グランプリは大和田さん みんなの夢アワード 渋柿の「カキ酢」作り提案 陸前高田(別写真あり)
平成31年3月19日付 7面

陸前高田市の起業プランコンテスト「みんなの夢AWARD(アワード)in陸前高田2」は17日、高田町の市コミュニティホールで開催された。陸前高田を豊かにするための起業アイデアを現実のものとするため準備を進めてきた出場者5人が、それぞれのビジネスプランを披露。審査の結果、高齢者の力の活用し、渋柿でカキ酢を作りたいと訴えた大和田加代子さんがグランプリを、カキを中心とした広田湾産海産物の第6次産業化モデルをアピールした藤田敦さんが準グランプリを受賞した。2人は副賞の「夢支度金」を受け取り、今後の事業化を目指す。
〝地域資源〟生かす事業に評価
夢アワードは地域に雇用と活気を生むための起業・第2次創業プランについて語るコンテストで、同市では昨年に続き2回目の開催。出場者は、少子高齢化や過疎化といった課題解決に寄与する事業モデルを提案し、協賛企業が資金援助や商品の提供、ノウハウ指導といった形で「夢」をバックアップする。

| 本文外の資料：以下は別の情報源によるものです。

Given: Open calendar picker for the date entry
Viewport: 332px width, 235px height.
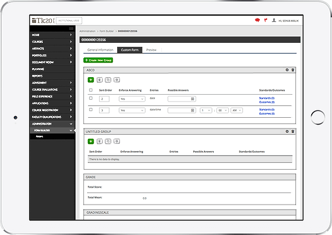Looking at the screenshot, I should pos(192,99).
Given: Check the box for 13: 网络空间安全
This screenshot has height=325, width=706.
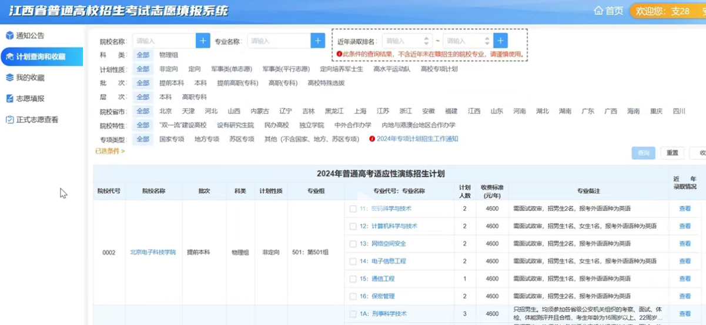Looking at the screenshot, I should tap(353, 244).
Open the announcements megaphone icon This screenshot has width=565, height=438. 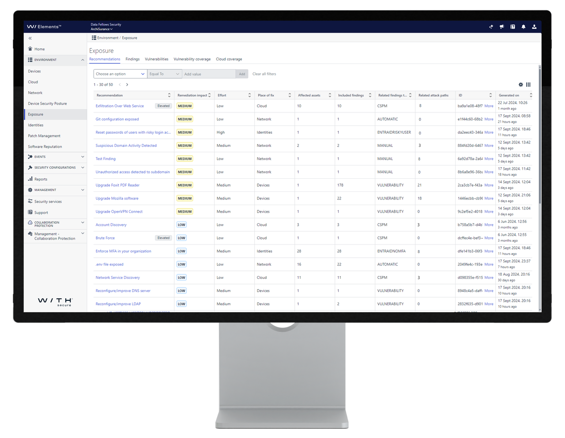[501, 26]
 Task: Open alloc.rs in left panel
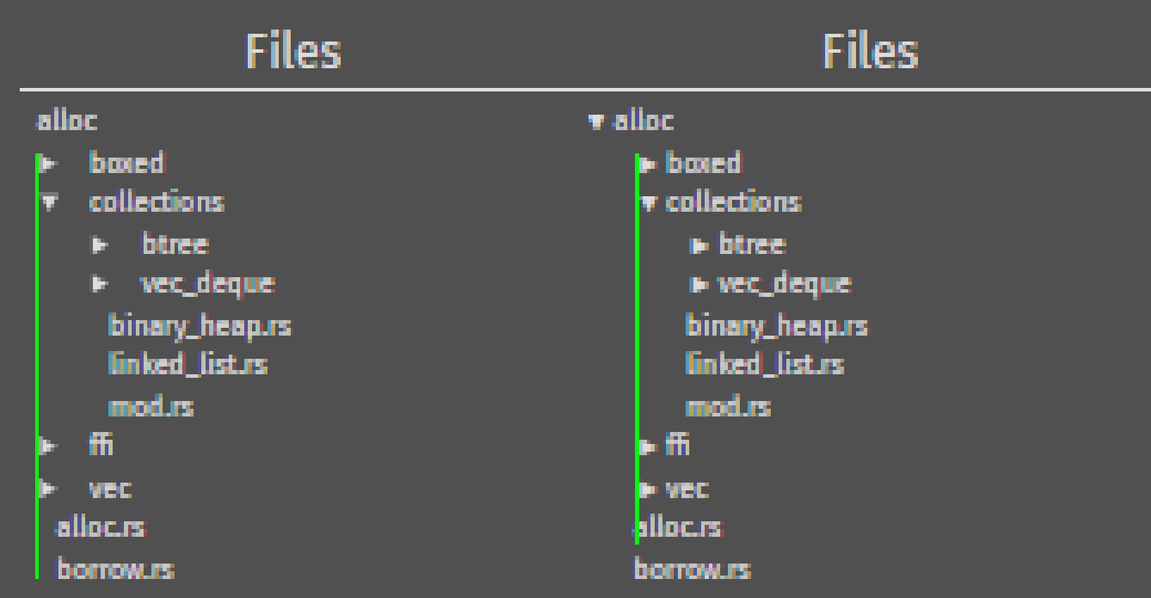click(x=101, y=527)
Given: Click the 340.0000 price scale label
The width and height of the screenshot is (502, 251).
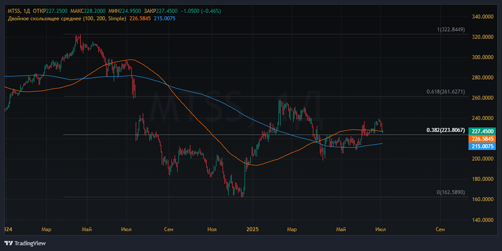Looking at the screenshot, I should pyautogui.click(x=483, y=17).
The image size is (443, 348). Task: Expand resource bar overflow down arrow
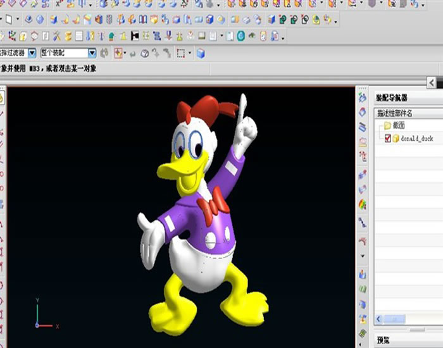pyautogui.click(x=362, y=256)
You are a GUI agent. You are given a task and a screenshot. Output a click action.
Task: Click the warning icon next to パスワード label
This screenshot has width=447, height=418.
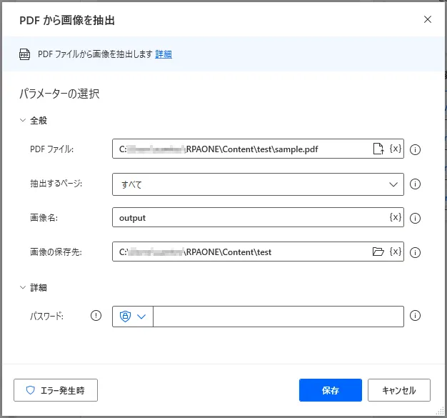pos(96,316)
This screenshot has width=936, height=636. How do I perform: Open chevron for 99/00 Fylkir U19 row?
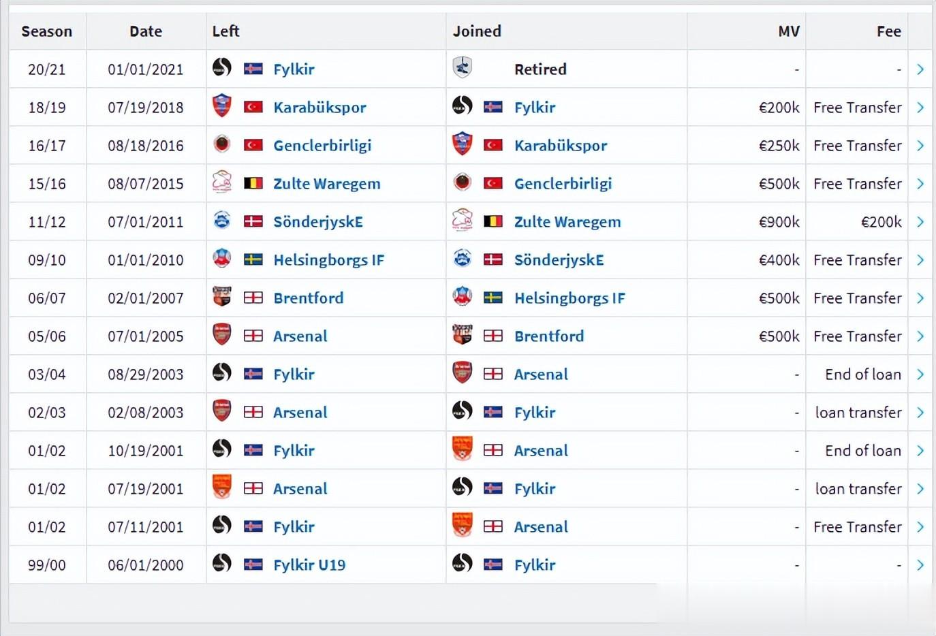[920, 565]
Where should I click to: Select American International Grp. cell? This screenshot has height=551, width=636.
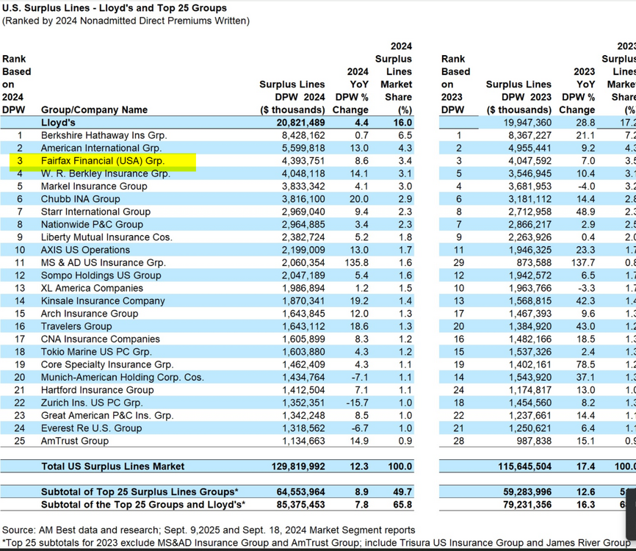(x=101, y=148)
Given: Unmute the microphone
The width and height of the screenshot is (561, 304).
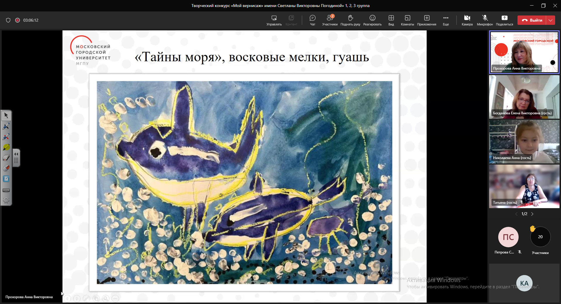Looking at the screenshot, I should click(485, 20).
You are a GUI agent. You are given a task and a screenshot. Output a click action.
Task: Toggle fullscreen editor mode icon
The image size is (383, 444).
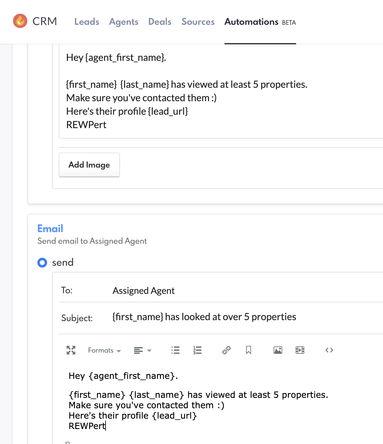pyautogui.click(x=71, y=350)
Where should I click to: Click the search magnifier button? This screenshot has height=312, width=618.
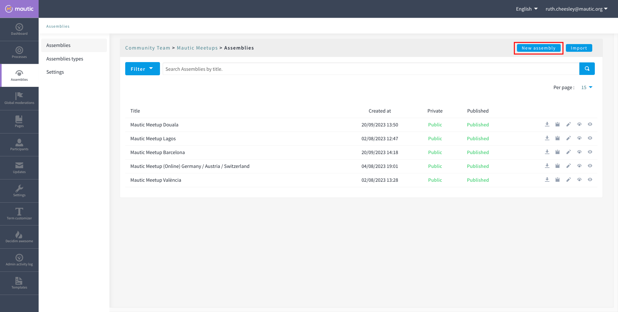point(587,69)
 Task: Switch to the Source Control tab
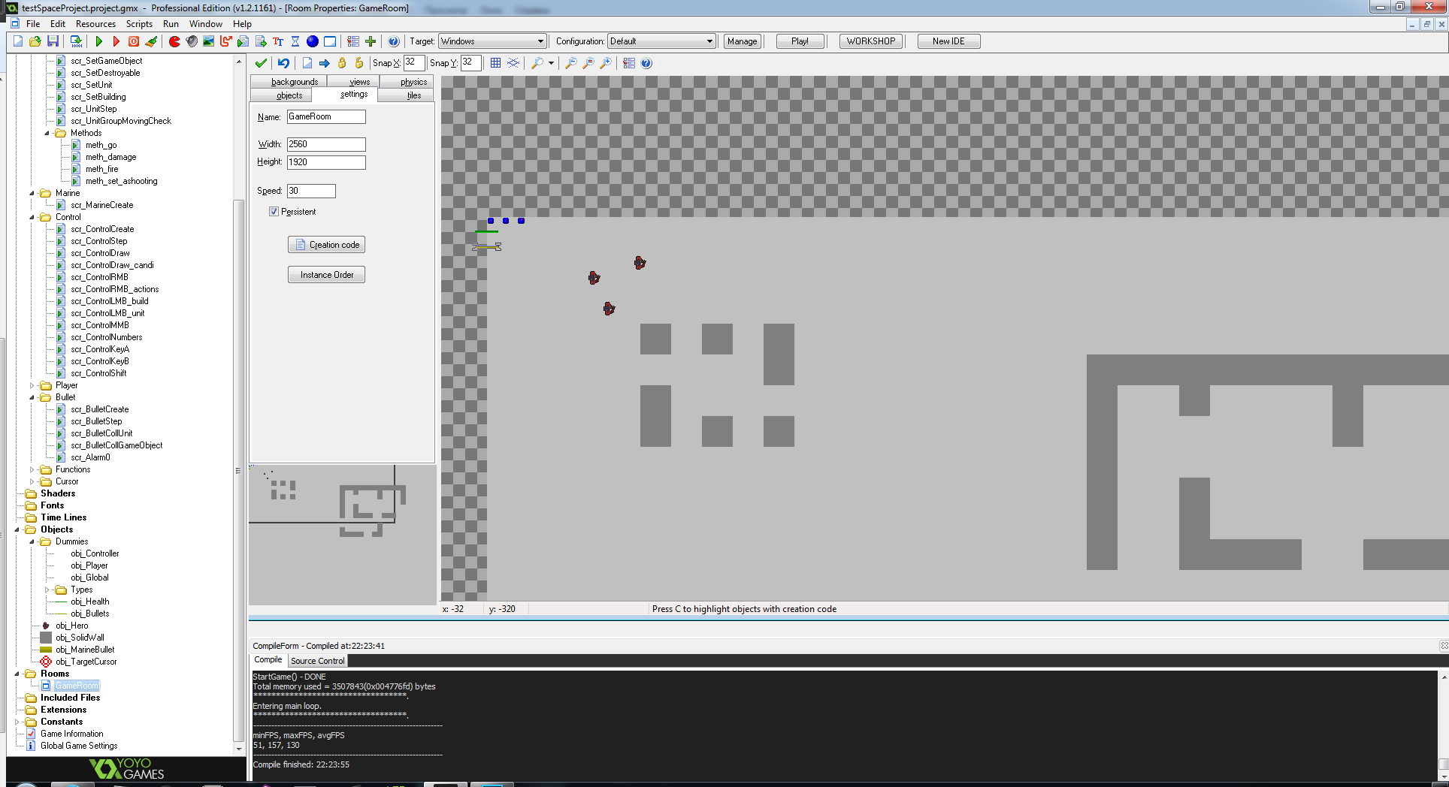[x=317, y=661]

今回は、陸前高田市の大林孝典さん、藤田敦さん、大和田加代子さん、東京都在住の宍戸那央樹さん、昆野玲さんが「ファイナリスト」として出場。夢アワードを創設した市参与の渡邉美樹氏(ワタミ創業者)を委員長に、伊東孝陸前高田商工会長、遠藤公治岩銀高田支店長、渡邊智惠子㈱アバンティ代表取締役が審査員を務めた。
ファイナリスト5人はそれぞれ、新しい農業形態と健康づくり、日本酒と若者を絡めた「ムーブメント」の創出、バイオマス発電による電力を地域貢献意識が高い層へ販売するアイデアなど、それぞれが描く〝夢〟をプレゼンテーションした。
発表後には、その夢を「応援したい」と思った協賛企業がプラカードを挙げて意思表示。観覧者も共感できたプレゼンに対して「いいね!」と書かれた紙を掲げ、出場者の意欲を刺激した。
審査委員たちは、「社会性があり、誰もが共感できるか」「実際に雇用を生み、地域経済に寄与できるか」といったポイントを踏まえ、事業内容の穴も厳しく指摘しながら、出場者の夢が実現するよう前向きにアドバイスを送った。
観客からの投票をふまえた委員らによる審査の結果、グランプリには大和田さんを、準グランプリには藤田さんを選出。それぞれ10万円、3万円の〝支度金〟が贈られた。受賞を逃した出場者に対しても、事業計画に賛同する企業がその実現のためのサポートにあたるという。
大和田さんは、高齢者が自分の役割を持つことで生き生き暮らせることや、気仙管内の至るところにある「渋柿」に注目。「放っておかれているカキを使い、カキ酢を生産する。お年寄りたちの知恵と経験、時間を活かし、介護予防にもつなげよう」と訴えた大和田さんのアイデアは、すでに地域にある〝資源〟と〝力〟を活用するという点が高く評価された。
大和田さんは「本当にうれしい。陸前高田の明るい未来を築くために、みんなで頑張っていきたい」と語った。